Visa Run Day 7-8. Udon Thani to Loei to Uttaradit

Udon Thani is big. Bigger than I'd expected. Big enough to have it's own airport and appears to be a thriving centre for business and industry. This would explain a male dominated hotel dining room at breakfast and the availability of single beds ONLY, at the SiriGrand.

While we were in Laos we invested in a wad of sponge foam and tape it to our scooter seat. This will be our butt saviour over the next three days.
 
On the outskirts of town we pass a young novice monk puffing away on a cigarette. Further down the road, a Jurassic looking park whizzes by, with dinosaurs guarding the entrance. Phu Wiang National Park...I think! Just before Nha Kang we stop for coffee at a small highway intersection. As I walk closely past an older lady sitting at the edge of a very humble sala. She reaches out and takes my hand with both of hers and shakes it gently....she's just spotted the Chiang Mai number plates. She congratulates us on making such a long journey (or Thai to that effect) and continues to smile at us and chat, while we sip our coffee.
A passer by
It's cool and rain clouds start to appear, then spit. The words of my class mate come back to haunt me, "Do you have a rain dress?" No!
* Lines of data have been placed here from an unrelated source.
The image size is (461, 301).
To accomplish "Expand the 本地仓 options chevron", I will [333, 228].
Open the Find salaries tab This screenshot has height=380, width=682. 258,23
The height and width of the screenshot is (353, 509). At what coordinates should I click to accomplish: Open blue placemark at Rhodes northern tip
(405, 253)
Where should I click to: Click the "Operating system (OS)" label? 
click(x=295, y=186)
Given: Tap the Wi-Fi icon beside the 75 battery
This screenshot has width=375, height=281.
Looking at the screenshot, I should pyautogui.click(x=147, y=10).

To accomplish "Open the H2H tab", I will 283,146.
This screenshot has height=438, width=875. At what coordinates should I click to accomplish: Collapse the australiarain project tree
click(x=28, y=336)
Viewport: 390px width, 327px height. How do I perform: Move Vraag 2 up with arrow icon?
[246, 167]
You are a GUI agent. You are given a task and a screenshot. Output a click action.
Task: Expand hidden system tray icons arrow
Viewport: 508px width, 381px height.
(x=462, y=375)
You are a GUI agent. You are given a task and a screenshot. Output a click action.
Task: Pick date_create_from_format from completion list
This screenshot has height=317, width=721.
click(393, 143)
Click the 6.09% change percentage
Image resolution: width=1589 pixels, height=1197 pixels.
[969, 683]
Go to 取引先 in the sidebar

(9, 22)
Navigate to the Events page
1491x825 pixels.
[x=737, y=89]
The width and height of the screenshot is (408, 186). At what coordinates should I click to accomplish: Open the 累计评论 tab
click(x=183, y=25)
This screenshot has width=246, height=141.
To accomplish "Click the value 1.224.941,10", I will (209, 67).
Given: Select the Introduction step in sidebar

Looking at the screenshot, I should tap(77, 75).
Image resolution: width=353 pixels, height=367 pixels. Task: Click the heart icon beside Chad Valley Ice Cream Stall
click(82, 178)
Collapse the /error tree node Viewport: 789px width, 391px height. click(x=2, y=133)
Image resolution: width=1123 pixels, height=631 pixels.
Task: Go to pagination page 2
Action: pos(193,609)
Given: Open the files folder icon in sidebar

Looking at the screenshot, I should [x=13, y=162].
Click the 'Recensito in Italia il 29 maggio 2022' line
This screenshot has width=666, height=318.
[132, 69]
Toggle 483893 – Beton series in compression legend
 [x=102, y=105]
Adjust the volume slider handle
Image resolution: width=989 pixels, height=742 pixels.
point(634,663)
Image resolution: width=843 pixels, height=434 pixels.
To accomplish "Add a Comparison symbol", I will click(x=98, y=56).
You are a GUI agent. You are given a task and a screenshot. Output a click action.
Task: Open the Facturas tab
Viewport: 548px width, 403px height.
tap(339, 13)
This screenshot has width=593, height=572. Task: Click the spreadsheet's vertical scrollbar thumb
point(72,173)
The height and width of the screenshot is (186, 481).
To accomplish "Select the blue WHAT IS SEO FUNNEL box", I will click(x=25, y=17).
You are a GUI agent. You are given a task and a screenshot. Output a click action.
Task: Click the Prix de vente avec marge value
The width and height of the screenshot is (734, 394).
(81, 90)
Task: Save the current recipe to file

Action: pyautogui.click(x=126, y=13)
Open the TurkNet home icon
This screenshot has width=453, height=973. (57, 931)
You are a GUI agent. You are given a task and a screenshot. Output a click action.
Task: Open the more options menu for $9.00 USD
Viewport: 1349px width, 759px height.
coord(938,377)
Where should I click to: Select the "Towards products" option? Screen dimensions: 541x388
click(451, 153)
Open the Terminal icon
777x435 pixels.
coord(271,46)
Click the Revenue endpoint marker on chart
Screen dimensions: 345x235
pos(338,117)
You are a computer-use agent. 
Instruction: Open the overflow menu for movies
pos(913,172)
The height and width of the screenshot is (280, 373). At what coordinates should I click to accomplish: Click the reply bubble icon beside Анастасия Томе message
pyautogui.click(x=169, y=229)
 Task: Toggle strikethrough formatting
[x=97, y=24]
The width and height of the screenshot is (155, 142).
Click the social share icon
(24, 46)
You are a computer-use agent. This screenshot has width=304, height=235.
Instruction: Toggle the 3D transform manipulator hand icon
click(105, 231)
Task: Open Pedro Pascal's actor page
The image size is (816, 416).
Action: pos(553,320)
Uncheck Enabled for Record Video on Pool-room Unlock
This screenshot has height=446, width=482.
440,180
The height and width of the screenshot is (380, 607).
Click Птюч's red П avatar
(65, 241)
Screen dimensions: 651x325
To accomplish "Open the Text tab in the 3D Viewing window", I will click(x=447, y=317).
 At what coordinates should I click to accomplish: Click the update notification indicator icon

By the time we have Wang Saphung in our sights it's raining quite hard and we take shelter for a while. We watch pick up trucks loaded with a dozen or so saturated primary school kids drive by and eat sausages in bread.
A coin operated petrol bowser
We have no choice but to ride on to Loei. We're soaking by the time we arrive at the hotel we'd stayed at a few days prior.
The hotel neighbours yard covered in rain water.
A hot shower, change of clothes and drop off the laundry, later, we go out to by my fluorescent orange rain dress. When we return, the hotel Mum tells us that a four day rain depression is upon us...Great!

The next morning we're up fairly early, but it's been raining for most of the night. The idea of hiring a pick up truck to take the bike home, is tossed around between us and the guy at the front desk. Except the car hire company is back in Udon Thani, so we'd have to wait and pay for a driver for the trip to Chiang Mai and return. We're optomistic and hope that once we're over the small mountain range that we'll strike a change in weather. I put on my rain dress, but not my wet shoes from the previous day and only knee length pants. Sandals are not a good idea at the best of time, on a bike.

It's about 50 km to the next town, but we stop 5 km short at a Steak House. The rain and wind is bone chilling and burning. For the first time since the day I left my girls, in Australia, I want to cry...but I don't. It could be much worse, I could be Stray, my wind break.

We can hardly feel our feet and Stray's weather proof jacket is not so weather proof. I want roast lamb, pumpkin and all the trimmings, but instead we have cups of hot coffee and chillified spaghetti. Slightly defrosted we put on our wet shoes, pants over pants, cover the seat and bag with plastic and press on. The staff are very kind and provide extra plastic bags and some much needed sympathy. I buy a rain dress for Stray at the next fuel stop. He looks like a giant blue smurf.

At the next town we enquire about a bus, for me, back to Chiang Mai. I'd have to wait, at a bus shelter, with no ticket gauranteed. Stray would rather see me physically board the bus and not possibly stranded an hour and a half behind him, so we decide to ride on to Nakon Thai.

The rain stops, the roads become a little dryer and we hit pockets of less than freezing air every now and again. I decide against the bus idea. We're cold and have wet, freezing feet for the rest of the day and are a tad muddy due to a very short stretch of slippery roadworks.

At 'The Room Hotel' in Uttaradit, we're welcomed back with smiles and smirks...we look quite the sight.